L’apport majeur du travail de F. Ansermet est de dépasser d’emblée les attaches signifiantes communes du terme même d’origine pour lui donner l’empan du réel. Situer l’origine dans le réel au même titre que le sexuel et la mort, c’est dire que nul n’y échappe, mais c’est pour avancer aussitôt, indique l’auteur, que c’est donc une affaire de sujet. C’est pourquoi F. Ansermet donne au lecteur à entendre que tout processus de sexuation se fonde de la position de sujet, qu’il s’appuie sur la contingence d’un donné anatomique dans les cas d’intersexe, que cela concerne les dysphories de genre ou encore le déni de grossesse. Affaire de sujet, c’est alors, pour l’auteur, faire place à l’inattendu de la vie qui décale des prédictions, du prêt-à-penser des discours communs et des débats qu’ils suscitent. En effet, comme l’écrit F. Ansermet, à l’ère de l’autodétermination genrée, que l’on soit ou non trans-affirmatif par exemple, « on se retrouve face aux mêmes points de butée : ces butées logiques propres aux limites du logos » [5]. Pour autant, il incombe au psychanalyste, ajoute l’auteur, de connaître les enjeux et les tensions en jeu dans les débats actuels. Cet ouvrage joue ce rôle pour le lecteur grâce à la richesse des sources convoquées.
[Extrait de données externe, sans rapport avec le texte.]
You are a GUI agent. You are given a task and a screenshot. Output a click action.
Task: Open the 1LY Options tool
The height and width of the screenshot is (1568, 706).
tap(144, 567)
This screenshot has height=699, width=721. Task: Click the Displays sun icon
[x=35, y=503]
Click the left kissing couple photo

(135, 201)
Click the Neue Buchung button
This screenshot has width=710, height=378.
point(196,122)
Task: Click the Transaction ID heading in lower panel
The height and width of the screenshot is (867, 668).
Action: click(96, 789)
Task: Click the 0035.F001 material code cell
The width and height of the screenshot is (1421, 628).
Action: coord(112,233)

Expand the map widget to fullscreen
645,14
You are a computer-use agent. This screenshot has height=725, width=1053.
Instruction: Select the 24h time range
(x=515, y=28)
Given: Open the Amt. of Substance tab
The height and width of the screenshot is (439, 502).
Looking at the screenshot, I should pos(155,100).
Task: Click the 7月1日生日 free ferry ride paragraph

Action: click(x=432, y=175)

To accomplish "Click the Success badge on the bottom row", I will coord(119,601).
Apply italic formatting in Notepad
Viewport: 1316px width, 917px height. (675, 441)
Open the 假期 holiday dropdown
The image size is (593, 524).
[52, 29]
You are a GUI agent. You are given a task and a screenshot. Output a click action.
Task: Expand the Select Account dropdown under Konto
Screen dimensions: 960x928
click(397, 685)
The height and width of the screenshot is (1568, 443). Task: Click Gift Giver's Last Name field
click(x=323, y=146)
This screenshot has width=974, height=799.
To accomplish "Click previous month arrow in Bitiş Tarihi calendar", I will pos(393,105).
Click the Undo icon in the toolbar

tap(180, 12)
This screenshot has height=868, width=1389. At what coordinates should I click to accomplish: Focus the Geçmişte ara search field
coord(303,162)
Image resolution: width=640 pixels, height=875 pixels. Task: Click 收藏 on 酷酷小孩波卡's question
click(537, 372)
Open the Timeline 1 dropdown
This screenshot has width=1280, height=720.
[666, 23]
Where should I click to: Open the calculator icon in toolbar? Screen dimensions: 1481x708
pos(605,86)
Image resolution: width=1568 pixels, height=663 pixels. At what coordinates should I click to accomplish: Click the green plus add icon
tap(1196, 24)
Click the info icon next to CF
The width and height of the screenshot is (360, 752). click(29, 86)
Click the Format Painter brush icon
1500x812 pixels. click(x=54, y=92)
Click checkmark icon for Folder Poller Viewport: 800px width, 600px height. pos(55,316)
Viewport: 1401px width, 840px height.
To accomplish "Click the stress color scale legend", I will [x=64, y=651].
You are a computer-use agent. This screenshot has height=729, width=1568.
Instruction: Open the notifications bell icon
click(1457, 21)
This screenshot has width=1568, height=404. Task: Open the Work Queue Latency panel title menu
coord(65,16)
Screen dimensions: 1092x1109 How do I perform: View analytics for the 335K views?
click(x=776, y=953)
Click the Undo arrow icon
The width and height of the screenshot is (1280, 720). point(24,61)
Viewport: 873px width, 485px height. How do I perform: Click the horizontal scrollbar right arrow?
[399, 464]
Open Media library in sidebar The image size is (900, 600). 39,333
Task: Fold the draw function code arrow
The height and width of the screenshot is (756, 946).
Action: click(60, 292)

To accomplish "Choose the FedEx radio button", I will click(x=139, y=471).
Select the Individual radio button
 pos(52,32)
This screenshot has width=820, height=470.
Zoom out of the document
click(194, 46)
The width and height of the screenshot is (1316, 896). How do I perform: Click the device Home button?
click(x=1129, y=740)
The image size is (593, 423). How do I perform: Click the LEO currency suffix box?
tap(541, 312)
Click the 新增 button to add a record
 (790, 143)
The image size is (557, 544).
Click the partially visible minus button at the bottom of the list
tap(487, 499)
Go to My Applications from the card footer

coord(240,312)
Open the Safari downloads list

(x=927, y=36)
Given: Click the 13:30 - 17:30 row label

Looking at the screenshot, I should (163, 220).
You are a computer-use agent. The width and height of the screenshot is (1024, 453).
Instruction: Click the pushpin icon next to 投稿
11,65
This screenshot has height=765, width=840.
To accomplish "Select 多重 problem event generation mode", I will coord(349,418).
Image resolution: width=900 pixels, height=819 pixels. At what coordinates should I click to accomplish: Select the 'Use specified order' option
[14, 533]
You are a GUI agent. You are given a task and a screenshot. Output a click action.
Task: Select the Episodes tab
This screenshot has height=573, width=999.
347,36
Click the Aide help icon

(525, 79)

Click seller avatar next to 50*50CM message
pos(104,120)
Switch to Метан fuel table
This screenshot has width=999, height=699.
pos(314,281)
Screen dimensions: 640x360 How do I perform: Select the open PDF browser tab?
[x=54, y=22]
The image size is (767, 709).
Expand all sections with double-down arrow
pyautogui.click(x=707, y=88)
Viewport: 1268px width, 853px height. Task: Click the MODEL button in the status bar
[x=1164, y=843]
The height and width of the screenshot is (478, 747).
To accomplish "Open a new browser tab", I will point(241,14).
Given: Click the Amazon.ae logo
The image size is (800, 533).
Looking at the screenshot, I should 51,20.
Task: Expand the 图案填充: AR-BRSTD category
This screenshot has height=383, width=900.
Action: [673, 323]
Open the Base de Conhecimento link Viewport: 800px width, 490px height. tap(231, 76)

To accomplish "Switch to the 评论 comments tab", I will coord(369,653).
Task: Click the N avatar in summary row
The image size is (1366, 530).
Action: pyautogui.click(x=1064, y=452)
Tout l’intérêt de ce livre est d’inscrire la clinique des sujets contemporains qui sont en prises avec les enjeux actuels de la question de l’origine et qui en reconfigurent les énigmes.
Avec précision, F. Ansermet nous démontre que, si le praticien fait place à la façon dont chacun a à inventer son être sexué, sa sexualité, l’origine est alors toujours à venir comme l’indique le titre de son livre. Il fait en outre valoir que l’analyste aura chance de se situer faces à ces nouvelles demandes s’il saisit qu’elles sont au fond des butées qui « se traduisent dans une série d’inévitables malentendus » [6].
Sans conclure sur ce thème, l’auteur fait ainsi l’éloge de la contingence et de la surprise pour pouvoir, dans des moments cruciaux de l’existence d’un sujet, lui permettre de se défaire de la férule de l’origine. Il y a une voie à suivre, ponctue F. Ansermet : « comme l’a dit Lacan, l’exploit de la psychanalyse, “c’est d’exploiter le malentendu”. » [7]
Martine Versel
_____________________________
[1] Ansermet F., L’Origine à venir, Paris, Éditions Odile Jacob, 2023.
[2] Ibid., p. 18.
[3] Ibid., p. 19-71.
[4] Ibid., p. 19.
[5] Ibid., p. 115.
[6] Ibid., p. 119.
[7] Ibid. F. Ansermet cite Lacan dans « Le malentendu », Ornicar ?, n° 22/23, printemps 1981, p. 12.